Seorang pekerja yang biasa saja dan menyadari bahwa menulis harus menjadi kebiasaan.

Selanjutnya

Tutup

Humaniora Artikel Utama

Kitalah yang Menciptakan Koruptor

1 Mei 2017   22:46 Diperbarui: 2 Mei 2017   10:32 1879
+
Laporkan Konten
Laporkan Akun
Kompasiana adalah platform blog. Konten ini menjadi tanggung jawab bloger dan tidak mewakili pandangan redaksi Kompas.
Lihat foto
Foto: megapolitan.kompas.com

Di kantor kelurahan, untuk sekedar fotokopi dokumen, seseorang rela saja memberikan uang ‘lelah’ kepada petugas. Pekerjaanya itu seberanya tanggung-jawabnya. Tetapi uang itu tetap saja diberikan. Rasanya ada yang mengganjal, jika tidak ditambahi selembar Rp. 20 ribuan untuk jasa fotokopinya.

Perkara memberikan karena tidak enak hati itu juga terjadi dimana saja. Di kantor-kantor pemerintah terjadi sejak dari dahulu kala. Mulai dari tingkat kelurahan hingga ke pusat pemerintahan. Mulai dari RT hingga konon katanya menteri. Ada sesuatu yang kurang jika pemberian uang kecil itu tidak mengikuti ucapan terimakasih. Bahkan untuk pekerjaannya sekalipun, seorang petugas di kantor pemerintah diberikan uang lelah atau tips.

Kebiasaan ini tentunya menjadi sebuah budaya. Budaya ini kemudian bermetamorfosis menjadi lebih masif baik dari segi kejadian maupun nilainya. Petugas di kantor pemerintah itu mengerti sekali ternyata jasanya dan posisinya dapat dimanfaatkan menghasilkan pendapatan sampingan. Pendapatan sampingan yang justru melebihi gaji bulanan.

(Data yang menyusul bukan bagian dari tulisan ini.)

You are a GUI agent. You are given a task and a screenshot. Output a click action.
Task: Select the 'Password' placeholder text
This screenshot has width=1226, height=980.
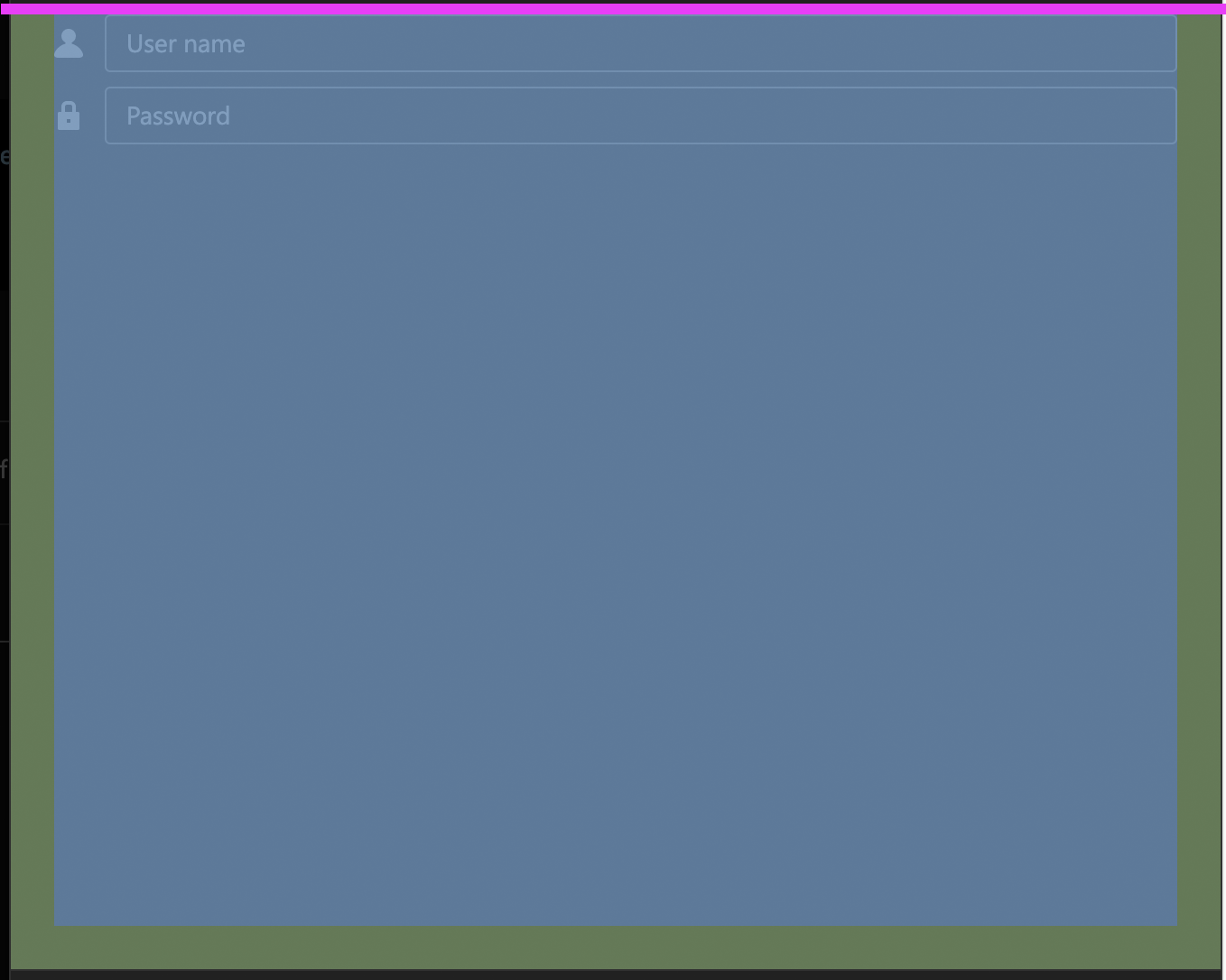click(x=178, y=116)
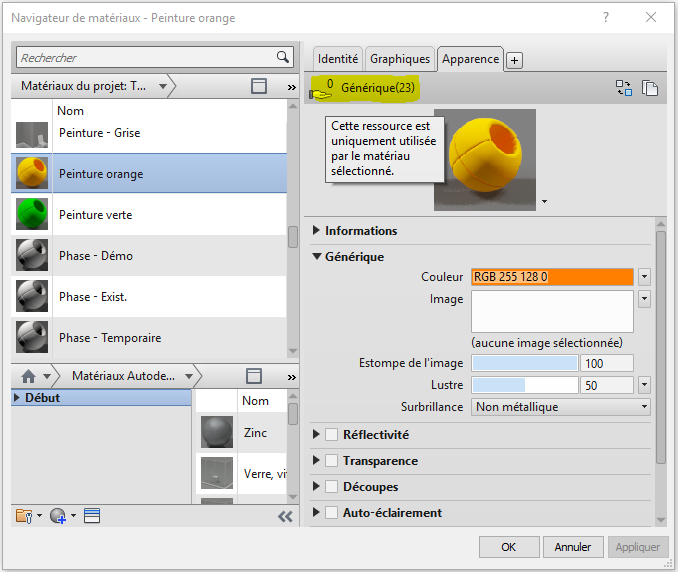Viewport: 678px width, 572px height.
Task: Click the replace asset icon
Action: coord(623,88)
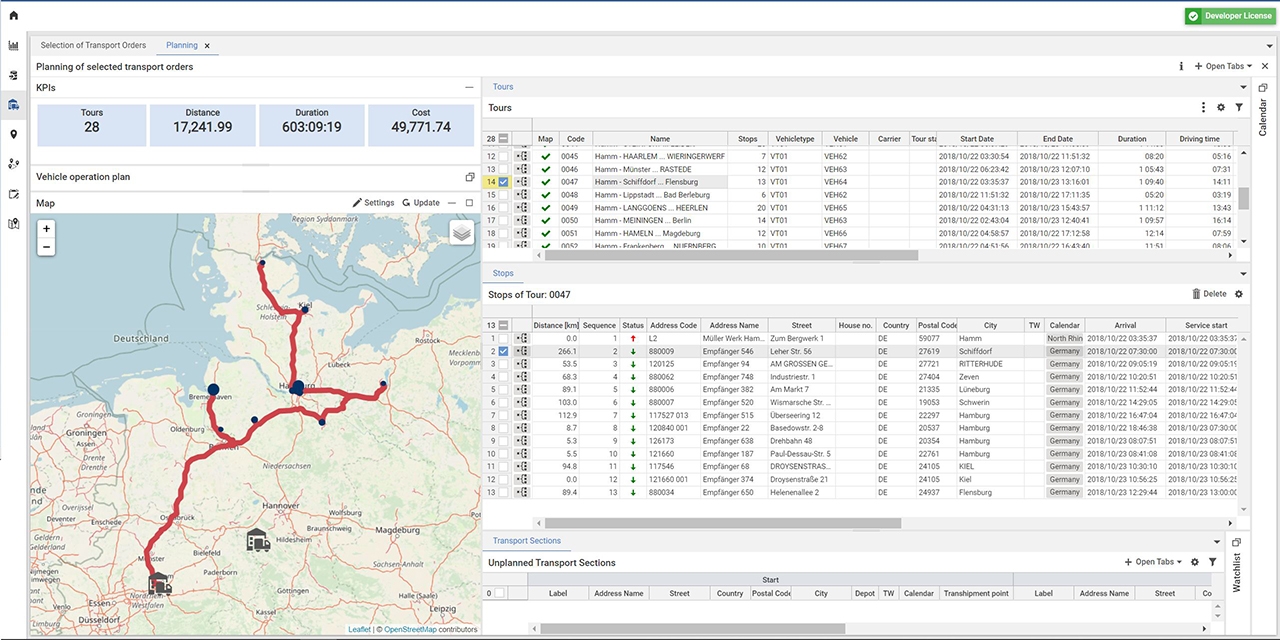Open the map layers selector icon
1280x640 pixels.
(461, 232)
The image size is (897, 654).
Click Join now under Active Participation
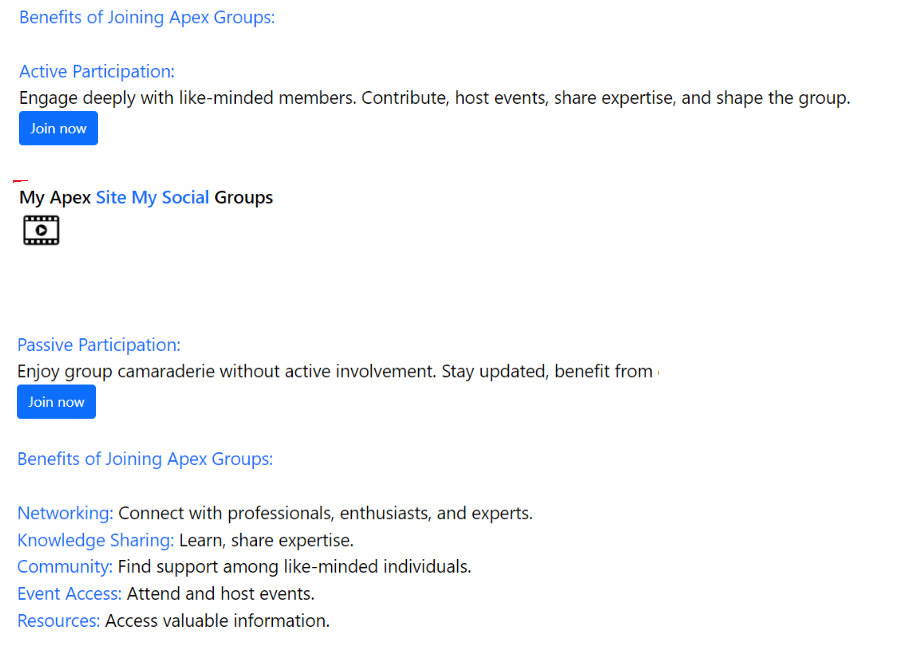(58, 128)
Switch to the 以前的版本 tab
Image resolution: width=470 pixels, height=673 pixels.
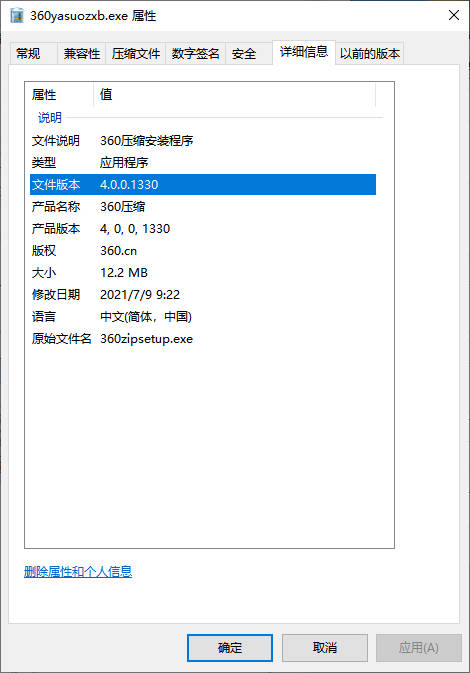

Dalam tingkatan yang lebih tinggi, tentu uang lelah ini menjadi berlipat-lipat. Awalnya hanya dari pemberian, kemudian berkembang menjadi mengakali proyek untuk mendapatkan ‘tips’ tadi. Beranak pinak hingga puluhan tahun, praktek-praktek ini berkembang mengikut perjalanan jaman. Para pelaku tidak takut dengan hukuman, karena memang praktek korupsi ini sangat menggoda.

Jika kemudian ada yang tidak ikut-ikutan berperilaku menyimpang ini, kecenderungannya orang tersebut akan menjadi orang asing diantara orang-orang yang dikenal. Bahkan, beberapa memilih untuk menghindar dari praktek buruk itu. Mereka memilih untuk keluar dari bagian yang koruptif. Mereka memilih mengundurkan diri dari kantor pemerintah dan menjadi pekerja mandiri.

Pandang Salah Kaprah Terkait Pejabat

Perilaku koruptif para pejabat itu mendapatkan tempat yang layak di masyarakat. Hal ini ditemukan dalam pandangan masyarakat yang salah kaprah tentang pejabat. Sejak dulu masyarakat selalu memiliki pandangan bahwa pejabat kaya raya sebagai sesuatu yang wajar. Pejabat yang tidak kaya akan mendapatkan pandangan yang aneh di mata masyarakat. Tidak mungkin pejabat tidak kaya raya. Namanya juga pejabat pasti kaya raya. Demikianlah cara pandang yang bersemayam di masyarakat.

Pandangan itu mengakibatkan perilaku pejabat semakin menjadi-jadi. Masyarakat tidak berfikir kritis atas keadaan yang sebenarnya tidak wajar. Pendapatan pejabat itu dibandingkan dengan kekayaannya tentunya tidak sebanding.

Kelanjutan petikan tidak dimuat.